> _THE PROBLEM_
A faithful copy is needed. Set down all of the data below exactly.

(SUPPLIED DATA)

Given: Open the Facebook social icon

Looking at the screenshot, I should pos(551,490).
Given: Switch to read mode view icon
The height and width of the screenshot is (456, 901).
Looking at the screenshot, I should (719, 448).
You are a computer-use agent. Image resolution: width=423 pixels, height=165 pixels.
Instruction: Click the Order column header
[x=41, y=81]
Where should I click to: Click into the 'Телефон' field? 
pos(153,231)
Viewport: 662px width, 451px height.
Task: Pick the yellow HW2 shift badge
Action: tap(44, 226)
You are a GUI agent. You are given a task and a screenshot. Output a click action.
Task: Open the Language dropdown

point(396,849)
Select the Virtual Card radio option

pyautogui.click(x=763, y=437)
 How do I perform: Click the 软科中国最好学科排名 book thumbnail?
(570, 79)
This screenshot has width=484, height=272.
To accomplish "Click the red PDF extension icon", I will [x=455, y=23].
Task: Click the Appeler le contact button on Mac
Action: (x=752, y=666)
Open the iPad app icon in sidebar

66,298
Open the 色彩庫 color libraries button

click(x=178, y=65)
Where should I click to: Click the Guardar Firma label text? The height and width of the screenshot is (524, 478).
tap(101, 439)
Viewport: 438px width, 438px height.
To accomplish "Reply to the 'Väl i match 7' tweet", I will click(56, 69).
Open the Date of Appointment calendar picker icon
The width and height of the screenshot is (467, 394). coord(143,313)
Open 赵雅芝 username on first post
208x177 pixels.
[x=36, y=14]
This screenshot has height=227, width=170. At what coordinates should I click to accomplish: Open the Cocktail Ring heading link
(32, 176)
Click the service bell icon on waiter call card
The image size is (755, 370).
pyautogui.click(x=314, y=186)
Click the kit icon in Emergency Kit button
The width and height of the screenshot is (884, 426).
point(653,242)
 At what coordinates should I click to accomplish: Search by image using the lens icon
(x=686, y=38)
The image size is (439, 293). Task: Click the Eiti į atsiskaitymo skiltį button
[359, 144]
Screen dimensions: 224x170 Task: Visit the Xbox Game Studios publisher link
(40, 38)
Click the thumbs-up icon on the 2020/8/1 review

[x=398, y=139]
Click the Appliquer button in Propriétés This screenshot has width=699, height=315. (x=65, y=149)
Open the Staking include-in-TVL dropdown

(End SUPPLIED DATA)

> _TASK OUTPUT_
Given: Open the Facebook social icon

Looking at the screenshot, I should pos(551,490).
Given: Switch to read mode view icon
The height and width of the screenshot is (456, 901).
Looking at the screenshot, I should (719, 448).
You are a computer-use agent. Image resolution: width=423 pixels, height=165 pixels.
Instruction: Click the Order column header
[x=41, y=81]
Where should I click to: Click into the 'Телефон' field? 
pos(153,231)
Viewport: 662px width, 451px height.
Task: Pick the yellow HW2 shift badge
Action: tap(44, 226)
You are a GUI agent. You are given a task and a screenshot. Output a click action.
Task: Open the Language dropdown

point(396,849)
Select the Virtual Card radio option

pyautogui.click(x=763, y=437)
 How do I perform: Click the 软科中国最好学科排名 book thumbnail?
(570, 79)
This screenshot has width=484, height=272.
To accomplish "Click the red PDF extension icon", I will [x=455, y=23].
Task: Click the Appeler le contact button on Mac
Action: (x=752, y=666)
Open the iPad app icon in sidebar

66,298
Open the 色彩庫 color libraries button

click(x=178, y=65)
Where should I click to: Click the Guardar Firma label text? The height and width of the screenshot is (524, 478).
tap(101, 439)
Viewport: 438px width, 438px height.
To accomplish "Reply to the 'Väl i match 7' tweet", I will click(56, 69).
Open the Date of Appointment calendar picker icon
The width and height of the screenshot is (467, 394). coord(143,313)
Open 赵雅芝 username on first post
208x177 pixels.
[x=36, y=14]
This screenshot has height=227, width=170. At what coordinates should I click to accomplish: Open the Cocktail Ring heading link
(32, 176)
Click the service bell icon on waiter call card
The image size is (755, 370).
pyautogui.click(x=314, y=186)
Click the kit icon in Emergency Kit button
The width and height of the screenshot is (884, 426).
point(653,242)
 At what coordinates should I click to accomplish: Search by image using the lens icon
(x=686, y=38)
The image size is (439, 293). Task: Click the Eiti į atsiskaitymo skiltį button
[359, 144]
Screen dimensions: 224x170 Task: Visit the Xbox Game Studios publisher link
(40, 38)
Click the thumbs-up icon on the 2020/8/1 review

[x=398, y=139]
Click the Appliquer button in Propriétés This screenshot has width=699, height=315. (x=65, y=149)
Open the Staking include-in-TVL dropdown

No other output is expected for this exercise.